Pada tataran filosofis yang lebih tinggi,
masyarakat Jawa mengenal apa yang disebut "kakang kawah adi ari-ari
sedulur papat lima pancer." Apa yang disebut papat lima pancer
sebenarnya adalah Panca Skandha. Kelima skandha ini dapat digolongkan
menjadi nama dan rupa. Kakang kawah adi ari-ari (kakak berupa air
ketuban dan adik berupa ari-ari) ini merupakan perlambang bagi nama dan
rupa. Nama adalah skandha yang bersifat "batin"-yang berjumlah empat; sedangkan rupa
adalah skandha bersifat fisik. Nama dan rupa ini adalah kesatuan psikofisikal manusia; yakni dalam artian manusia itu terdiri dari aspek batin beserta jasmani.
Empat Punakawan
melambangkan skandha yang bersifat "batin." Empat punakawan ini
senantiasa menyertai seorang ksatria yang merupakan perlambang bagi
sang "aku" atau atman (Pali: atta).
Semar adalah tokoh
yang senantiasa berpikir penuh kebijaksanaan, sehingga Semar dapat
dianggap melambangkan vijnana (Pali: vinnana), yakni skandha kesadaran.
Petruk
mempunyai sikap gemar berkelahi dan senang menguji kekuatannya. Oleh
karenanya, Petruk boleh dianggap sebagai perlambang samjna (Pali: sanna)

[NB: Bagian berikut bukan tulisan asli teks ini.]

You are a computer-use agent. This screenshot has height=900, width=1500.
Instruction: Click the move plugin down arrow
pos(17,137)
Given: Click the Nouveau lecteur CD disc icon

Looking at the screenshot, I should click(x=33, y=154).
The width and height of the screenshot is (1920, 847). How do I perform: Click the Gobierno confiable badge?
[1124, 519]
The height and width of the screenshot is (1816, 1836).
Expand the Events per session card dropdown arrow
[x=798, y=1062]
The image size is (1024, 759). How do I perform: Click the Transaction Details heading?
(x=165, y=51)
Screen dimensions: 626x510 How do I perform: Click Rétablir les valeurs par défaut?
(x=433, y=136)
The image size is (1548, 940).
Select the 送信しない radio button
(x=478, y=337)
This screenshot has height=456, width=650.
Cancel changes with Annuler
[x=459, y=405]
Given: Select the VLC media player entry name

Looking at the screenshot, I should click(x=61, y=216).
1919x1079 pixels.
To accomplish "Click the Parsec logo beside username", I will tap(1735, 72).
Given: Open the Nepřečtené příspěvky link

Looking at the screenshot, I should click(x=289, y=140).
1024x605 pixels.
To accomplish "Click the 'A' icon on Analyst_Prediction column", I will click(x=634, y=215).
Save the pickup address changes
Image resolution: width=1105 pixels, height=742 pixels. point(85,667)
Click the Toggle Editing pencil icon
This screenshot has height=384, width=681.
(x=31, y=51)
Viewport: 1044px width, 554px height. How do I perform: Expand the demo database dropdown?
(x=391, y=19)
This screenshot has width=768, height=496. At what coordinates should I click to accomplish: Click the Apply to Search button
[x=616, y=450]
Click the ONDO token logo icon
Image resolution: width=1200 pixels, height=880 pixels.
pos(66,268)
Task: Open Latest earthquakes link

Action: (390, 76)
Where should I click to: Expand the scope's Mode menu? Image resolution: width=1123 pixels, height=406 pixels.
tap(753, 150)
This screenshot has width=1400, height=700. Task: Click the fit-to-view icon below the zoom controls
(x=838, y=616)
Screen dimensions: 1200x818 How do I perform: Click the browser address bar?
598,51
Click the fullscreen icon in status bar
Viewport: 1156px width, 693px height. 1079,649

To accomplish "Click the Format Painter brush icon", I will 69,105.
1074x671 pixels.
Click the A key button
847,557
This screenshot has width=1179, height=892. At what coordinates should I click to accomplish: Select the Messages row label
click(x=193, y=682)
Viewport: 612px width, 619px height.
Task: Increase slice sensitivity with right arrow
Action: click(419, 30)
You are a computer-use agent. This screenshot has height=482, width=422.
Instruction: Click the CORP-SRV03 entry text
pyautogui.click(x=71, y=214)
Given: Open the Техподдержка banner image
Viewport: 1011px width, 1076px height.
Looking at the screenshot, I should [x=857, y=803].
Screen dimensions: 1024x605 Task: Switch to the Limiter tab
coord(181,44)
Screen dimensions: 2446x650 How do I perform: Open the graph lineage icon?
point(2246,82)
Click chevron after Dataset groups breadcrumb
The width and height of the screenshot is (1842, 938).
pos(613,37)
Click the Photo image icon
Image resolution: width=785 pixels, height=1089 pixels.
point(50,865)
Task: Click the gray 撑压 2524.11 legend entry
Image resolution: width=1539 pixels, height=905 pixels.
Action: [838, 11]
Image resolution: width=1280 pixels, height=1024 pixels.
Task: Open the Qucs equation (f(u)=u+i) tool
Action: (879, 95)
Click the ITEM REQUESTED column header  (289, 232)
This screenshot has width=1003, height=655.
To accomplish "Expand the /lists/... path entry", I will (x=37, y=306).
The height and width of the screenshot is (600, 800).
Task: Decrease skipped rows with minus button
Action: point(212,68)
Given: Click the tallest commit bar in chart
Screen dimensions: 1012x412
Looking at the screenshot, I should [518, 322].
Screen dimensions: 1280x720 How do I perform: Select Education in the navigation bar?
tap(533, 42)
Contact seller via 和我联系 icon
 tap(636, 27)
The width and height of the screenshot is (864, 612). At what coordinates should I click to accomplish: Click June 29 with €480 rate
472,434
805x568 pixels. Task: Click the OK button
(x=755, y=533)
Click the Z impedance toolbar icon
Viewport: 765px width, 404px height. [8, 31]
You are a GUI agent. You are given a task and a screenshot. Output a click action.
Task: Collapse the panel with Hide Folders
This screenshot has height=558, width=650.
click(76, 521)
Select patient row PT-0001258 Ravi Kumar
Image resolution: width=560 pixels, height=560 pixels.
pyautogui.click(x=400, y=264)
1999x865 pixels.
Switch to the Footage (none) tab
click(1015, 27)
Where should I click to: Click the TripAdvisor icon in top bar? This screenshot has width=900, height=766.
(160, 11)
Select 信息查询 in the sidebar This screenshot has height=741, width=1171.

atau persepsi, yakni bertugas mengenali atau menguji sesuatu.
Gareng
mempunyai sikap hati-hati dalam bertindak dan mementingkan perasaan,
sehingga Gareng boleh dianggap mewakili vedana, yakni segenap perasaan
baik itu menyenangkan maupun tak menyenangkan.
Bagong mempunyai
sifat gemar bertindak semau sendiri. Karenanya, ia boleh dianggap
mewakili samskara (Pali:sankhara) atau bentukan-bentukan pikiran, yang
terdiri dari buah pemikiran, pendapat, gagasan, prasangka, kebiasaan
batin, keinginan, dan lain sebagainya. Pikiran memang sifatnya liar dan
susah dikendalikan.
Berdasarkan uraian di atas, punakawan
memperlihatkan bahwa orang di zaman dahulu telah mengenal filsafat
yang mendalam terkait pengetahuan mengenai diri sendiri.